Air Marshall Cagill watched the captain of his command ship finish the pre-flight routines. The captain confirmed readiness to depart a few moments later. The rest of the 30 Javelins in the flight group began to report in, one by one.
Cagill’s thoughts turned inward. This had been such an incredible victory for the alliance – once the Valkrethi had arrived – but it rankled that he had lost the accelerator staff at the depot. He felt responsible for that loss. His squadron had been too busy to keep track of everything.
He sigh
ed. Such were the fortunes of war.
Then the open channel for the Javelins burst into life above the comms officer’s console.
“Case to Air Marshall, comms signal from depot, repeat, intelligent signal from depot!”

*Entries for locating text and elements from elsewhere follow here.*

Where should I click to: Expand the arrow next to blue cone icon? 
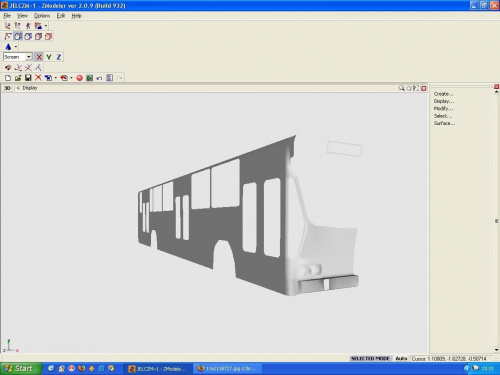point(16,47)
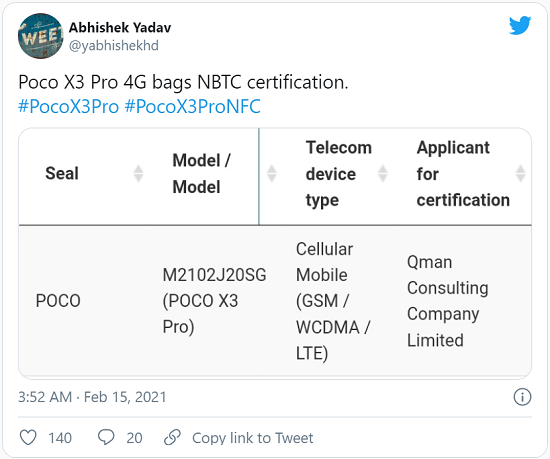Open Abhishek Yadav profile avatar
The width and height of the screenshot is (550, 459).
click(x=40, y=36)
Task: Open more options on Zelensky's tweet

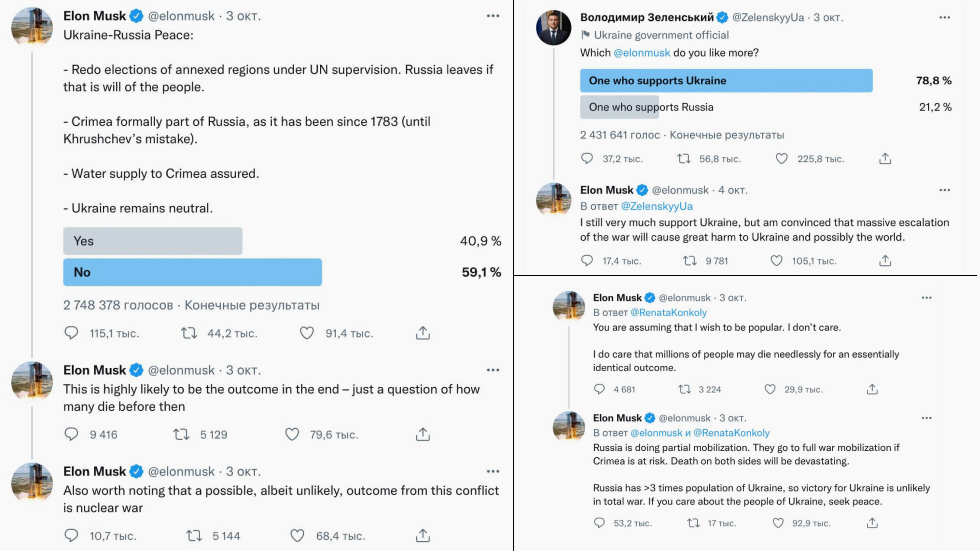Action: coord(944,17)
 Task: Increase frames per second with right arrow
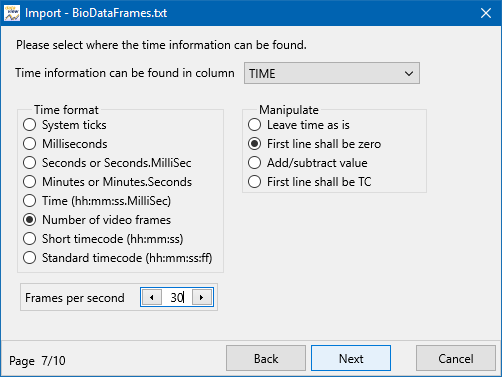(202, 297)
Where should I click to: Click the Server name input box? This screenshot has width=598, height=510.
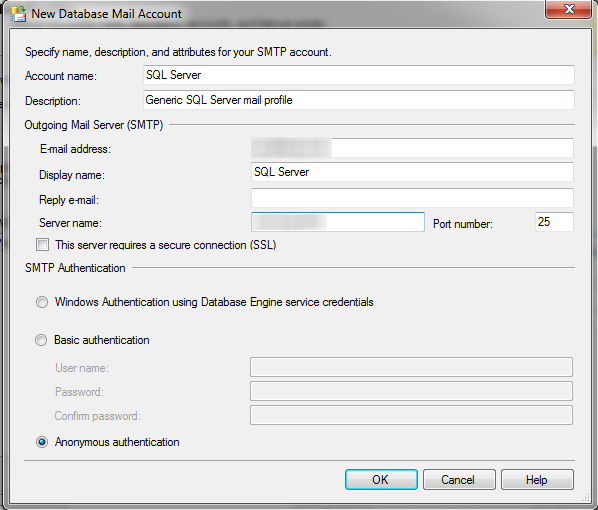click(338, 222)
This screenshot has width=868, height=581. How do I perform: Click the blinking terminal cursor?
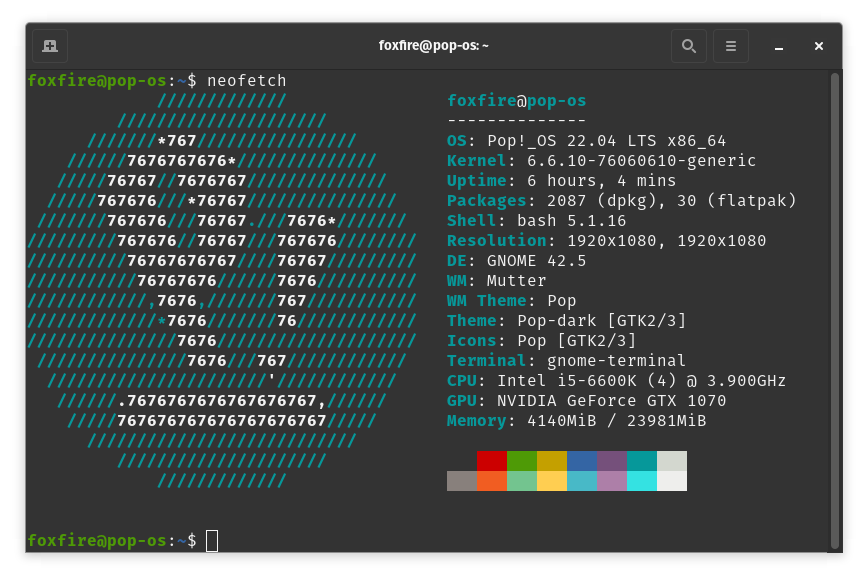[x=212, y=540]

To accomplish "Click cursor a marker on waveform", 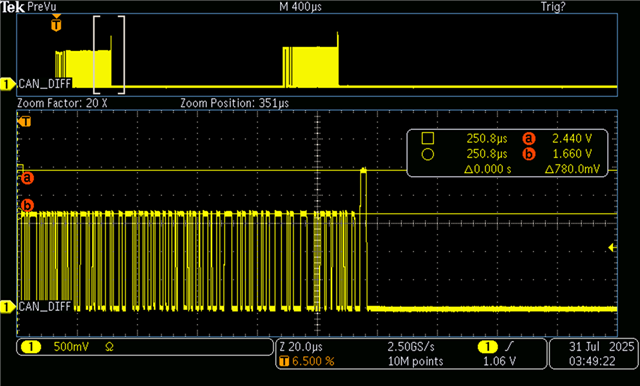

At first Cagill wondered what had possessed Ayman to omit the proper call sign, ‘Ayman Case of Javelin two niner four to command ship,’ but he sat up in his chair as the full meaning of the message sunk home. He held up one finger to indicate he would take the call, and his comms officer patched him through.
“There’s nothing left of the depot,” he said sharply, wondering what Ayman meant by his call.
“Signal’s coming from under the depot, Sir,” said Ayman briskly.
“A natural cavern in the rock?” queried Cagill, trying to make sense of it all.
“We think it’s the heat exchanger shaft, Sir,” said Case.
“Request permission to return to the surface,” he added, though strictly it was the Air Marshall’s call.
“Of course, Squadron Leader,” said Cagill, a smile growing on his face. He shook his head in wonderment. How in all the hells thought up by classical writers had the staff in the depot managed it?
His face fell. A comms signal didn’t tell him how many of the accelerator staff were still alive. Cagill wanted to go down to the surface with Ayman’s ground party, but his role was to remain here on his command ship. However the accelerator staff had survived, he mused, it was going to be an extraordinary story.
He roused himself from his reverie, and opened a sub-space connection to Earth. Cordez’ staff got their boss to the other end of the call.
“Some of the nuclear accelerator staff are still alive, maybe all of them,” said Cagill, without preamble.
“That is good news,” answered Cordez. It had struck him the same way, that the loss of the people at the depot marred an otherwise outstanding action against the Reaper ships.
“Your last report described the depot as nothing but a puddle of slag, how did they survive?”
“Heat exchanger shaft, apparently,” said Cagill. “Ground party are on their way to the site now. I’ll let you know as soon as more information comes in.”